The terrorist is history’s biggest coward. He does not wage war as a soldier but as a fanatic without conscience. His victims are always civilians, like those dying in Gaza and Israel, and shot down over Ukraine. According to a 2013 report by top terrorism-tracker, National Consortium for the Study of Terrorism and Responses to Terrorism (START), over 15,500 civilians were killed in 8,500 terrorist attacks across Africa, Asia and the Middle East. START has so far codified over 104,000 terrorist attacks. Six of the seven most virulent terror outfits are al-Qaeda’s stepchildren, and most deaths occurred in Muslim-majority countries. The real numbers would be much more.

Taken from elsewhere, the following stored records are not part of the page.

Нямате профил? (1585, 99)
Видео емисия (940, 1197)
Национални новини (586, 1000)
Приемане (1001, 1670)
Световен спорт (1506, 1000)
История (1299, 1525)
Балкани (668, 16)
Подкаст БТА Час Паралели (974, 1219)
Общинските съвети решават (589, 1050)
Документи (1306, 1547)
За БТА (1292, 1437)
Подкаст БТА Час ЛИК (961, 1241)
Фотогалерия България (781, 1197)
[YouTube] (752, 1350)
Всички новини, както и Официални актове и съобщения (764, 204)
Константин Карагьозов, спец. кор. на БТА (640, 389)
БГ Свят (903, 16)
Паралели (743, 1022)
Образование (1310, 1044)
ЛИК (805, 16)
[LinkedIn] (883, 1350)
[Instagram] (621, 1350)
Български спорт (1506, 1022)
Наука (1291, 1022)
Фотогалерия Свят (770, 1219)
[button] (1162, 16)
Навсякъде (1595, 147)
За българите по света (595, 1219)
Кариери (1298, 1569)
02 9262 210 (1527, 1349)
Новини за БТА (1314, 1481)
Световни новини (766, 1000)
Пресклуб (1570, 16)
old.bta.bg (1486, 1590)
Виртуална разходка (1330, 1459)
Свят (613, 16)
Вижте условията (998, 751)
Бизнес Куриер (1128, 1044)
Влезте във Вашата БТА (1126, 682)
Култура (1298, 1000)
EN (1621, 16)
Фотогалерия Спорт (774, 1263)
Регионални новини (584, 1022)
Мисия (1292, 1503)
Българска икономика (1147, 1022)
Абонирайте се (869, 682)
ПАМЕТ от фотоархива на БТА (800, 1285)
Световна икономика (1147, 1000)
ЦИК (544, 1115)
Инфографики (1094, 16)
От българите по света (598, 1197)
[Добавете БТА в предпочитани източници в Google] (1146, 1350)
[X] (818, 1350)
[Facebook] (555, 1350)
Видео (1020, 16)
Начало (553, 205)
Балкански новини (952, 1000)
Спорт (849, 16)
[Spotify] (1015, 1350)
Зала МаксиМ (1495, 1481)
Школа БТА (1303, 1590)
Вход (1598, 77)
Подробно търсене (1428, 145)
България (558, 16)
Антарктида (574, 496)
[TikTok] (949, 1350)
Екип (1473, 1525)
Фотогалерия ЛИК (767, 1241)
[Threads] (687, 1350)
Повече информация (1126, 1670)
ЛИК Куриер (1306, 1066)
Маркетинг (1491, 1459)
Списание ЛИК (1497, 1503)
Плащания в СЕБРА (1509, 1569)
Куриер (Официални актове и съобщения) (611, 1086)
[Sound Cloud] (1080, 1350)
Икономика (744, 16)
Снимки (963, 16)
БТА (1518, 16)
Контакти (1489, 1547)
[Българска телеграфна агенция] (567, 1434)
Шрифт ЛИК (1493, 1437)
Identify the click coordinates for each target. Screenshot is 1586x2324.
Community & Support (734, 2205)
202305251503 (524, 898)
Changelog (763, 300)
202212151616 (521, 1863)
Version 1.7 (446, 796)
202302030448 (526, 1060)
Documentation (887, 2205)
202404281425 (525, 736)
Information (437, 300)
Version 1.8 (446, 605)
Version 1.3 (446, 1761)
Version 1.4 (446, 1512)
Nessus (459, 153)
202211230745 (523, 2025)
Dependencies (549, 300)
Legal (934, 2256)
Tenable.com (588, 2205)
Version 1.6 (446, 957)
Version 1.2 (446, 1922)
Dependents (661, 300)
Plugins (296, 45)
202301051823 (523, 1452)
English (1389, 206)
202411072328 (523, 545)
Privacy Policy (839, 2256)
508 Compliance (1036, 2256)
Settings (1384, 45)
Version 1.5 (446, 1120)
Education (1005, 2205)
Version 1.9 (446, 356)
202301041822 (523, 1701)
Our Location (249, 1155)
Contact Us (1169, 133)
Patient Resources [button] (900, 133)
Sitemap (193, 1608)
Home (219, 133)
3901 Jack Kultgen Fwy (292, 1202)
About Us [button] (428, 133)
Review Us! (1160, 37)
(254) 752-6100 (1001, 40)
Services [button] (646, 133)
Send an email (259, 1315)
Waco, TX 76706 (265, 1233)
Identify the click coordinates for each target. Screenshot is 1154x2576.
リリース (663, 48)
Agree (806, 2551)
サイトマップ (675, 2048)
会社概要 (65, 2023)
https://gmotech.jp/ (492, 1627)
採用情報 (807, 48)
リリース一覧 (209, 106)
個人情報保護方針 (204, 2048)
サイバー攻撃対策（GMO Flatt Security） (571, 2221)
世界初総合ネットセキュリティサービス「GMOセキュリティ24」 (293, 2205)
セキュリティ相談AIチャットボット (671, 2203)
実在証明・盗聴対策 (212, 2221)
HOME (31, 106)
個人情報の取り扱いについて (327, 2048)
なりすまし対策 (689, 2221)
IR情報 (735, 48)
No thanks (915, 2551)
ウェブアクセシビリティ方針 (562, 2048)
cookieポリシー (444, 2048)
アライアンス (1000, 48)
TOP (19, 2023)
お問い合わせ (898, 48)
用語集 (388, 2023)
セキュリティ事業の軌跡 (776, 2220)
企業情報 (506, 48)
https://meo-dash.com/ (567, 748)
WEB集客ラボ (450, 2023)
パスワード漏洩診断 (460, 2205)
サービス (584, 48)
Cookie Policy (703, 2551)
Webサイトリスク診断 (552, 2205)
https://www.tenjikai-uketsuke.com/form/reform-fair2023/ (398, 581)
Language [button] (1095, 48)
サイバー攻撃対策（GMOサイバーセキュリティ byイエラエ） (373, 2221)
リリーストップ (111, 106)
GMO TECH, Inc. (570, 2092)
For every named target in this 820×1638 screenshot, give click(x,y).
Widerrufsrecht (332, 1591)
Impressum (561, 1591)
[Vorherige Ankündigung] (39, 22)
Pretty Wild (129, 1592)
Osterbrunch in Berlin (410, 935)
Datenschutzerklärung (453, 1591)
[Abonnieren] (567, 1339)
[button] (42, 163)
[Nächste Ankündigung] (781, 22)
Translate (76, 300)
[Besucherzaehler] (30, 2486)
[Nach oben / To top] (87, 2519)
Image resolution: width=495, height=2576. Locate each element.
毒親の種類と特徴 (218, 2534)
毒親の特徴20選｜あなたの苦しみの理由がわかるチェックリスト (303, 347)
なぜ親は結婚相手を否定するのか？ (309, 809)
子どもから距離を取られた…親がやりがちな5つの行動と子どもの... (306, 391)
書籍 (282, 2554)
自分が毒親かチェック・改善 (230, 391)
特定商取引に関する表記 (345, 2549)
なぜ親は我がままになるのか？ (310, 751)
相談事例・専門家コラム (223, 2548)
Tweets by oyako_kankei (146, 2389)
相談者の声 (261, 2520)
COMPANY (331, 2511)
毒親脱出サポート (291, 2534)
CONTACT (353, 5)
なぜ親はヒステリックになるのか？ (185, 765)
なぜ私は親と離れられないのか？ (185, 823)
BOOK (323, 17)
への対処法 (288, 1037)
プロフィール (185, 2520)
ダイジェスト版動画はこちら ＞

The terrorist has no compunctions about killing innocents, either as suicide bombers, spraying bullets into crowds, or by slitting the throats of schoolchildren or shooting female students. He invites attention to his cause by making videos showing hostages being murdered by sawing off their heads with blunt knives. He blows up buildings and airplanes, attacks hotels, and butchers hundreds of innocents. He has done it, and will continue to do it—in India, Pakistan, Britain, America, Europe, Israel, Palestine, Iraq, Syria; a cartographer of blood, blinded by belief and rabid self-righteousness. His is the cunning of the fanatic; camouflaged by normalcy, bombmakers hide among civilians; safehouses for terrorists are established in peaceful neighbourhoods, and like in Gaza, rockets are hidden in civilian areas. The terrorist believes the civilian is the sacrifice mankind must make to establish a republic of horror.
Horror is the best PR for terrorism. The media feeds on photos of wounded orphans, lamenting widows and grieving fathers. The horrified world sits up in anguish. Opposition uproar disrupts Parliament over Israeli retaliation against rockets fired by Hamas, its avowed enemy. Protests erupt outside Israeli missions in India, by civil rights organisations, Islamic bodies and Kashmiri organisations against bombings that have killed hundreds of civilians in Gaza.
On June 12, three Israeli Jewish teenagers were kidnapped near Hebron city. Israel launched a massive search operation. On July 14, their bodies were found, hidden under rocks in a field near Hebron. Israel launched air raids against Hamas, which had taken refuge among Gaza’s civilian population, using it as a human shield. Israel’s fourth ground offensive against Hamas has started: in 2006, war broke out after an Israeli soldier was kidnapped and murdered by terrorists. Now, more children will die.
The tragedy of Palestine and Israel is their blood-soaked geography of faith. The Hamas doesn’t recognise Israel’s right to exist, like so many of its Arab neighbours, after its formation in 1948. The Arabesque of Egypt, Jordan, Syria and Iraq vowed to drive Israel into the sea, but they were militarily humiliated by their intended victim. Ever since, the Palestinian state has become an Arab jihadi cause célèbre, claiming thousands of lives since the 1960s.
Hamas is engaged in a struggle for survival. Its logistical and financial support has dried up after Israel blockaded Gaza in 2007. After its main sponsor, the Muslim Brotherhood, was overthrown by the Egyptian military, smuggling tunnels and the main supply lifeline of the crucial Rafah crossing have been blocked. Starved of funds and isolated, experts believe Hamas launched rocket attacks to force Egypt to act against Israel. It is unlikely that Egypt would help the Muslim Brotherhood affiliate in Gaza.
The Jew and the Hindu are the only two faiths—apart from the Buddhists who were massacred by Muhammad Bakhtiyar Khilji in 1193—to have faced savage persecution from zealots and survived. The Moghuls tortured Sikh gurus. If India’s conscience is to be awakened by the rhetoric of religious protest, let it indeed cry out for justice—not for the Jew, the Palestinian or the Kurd, but for the Unknown Civilian, whose bones litter the eternal graveyard of history.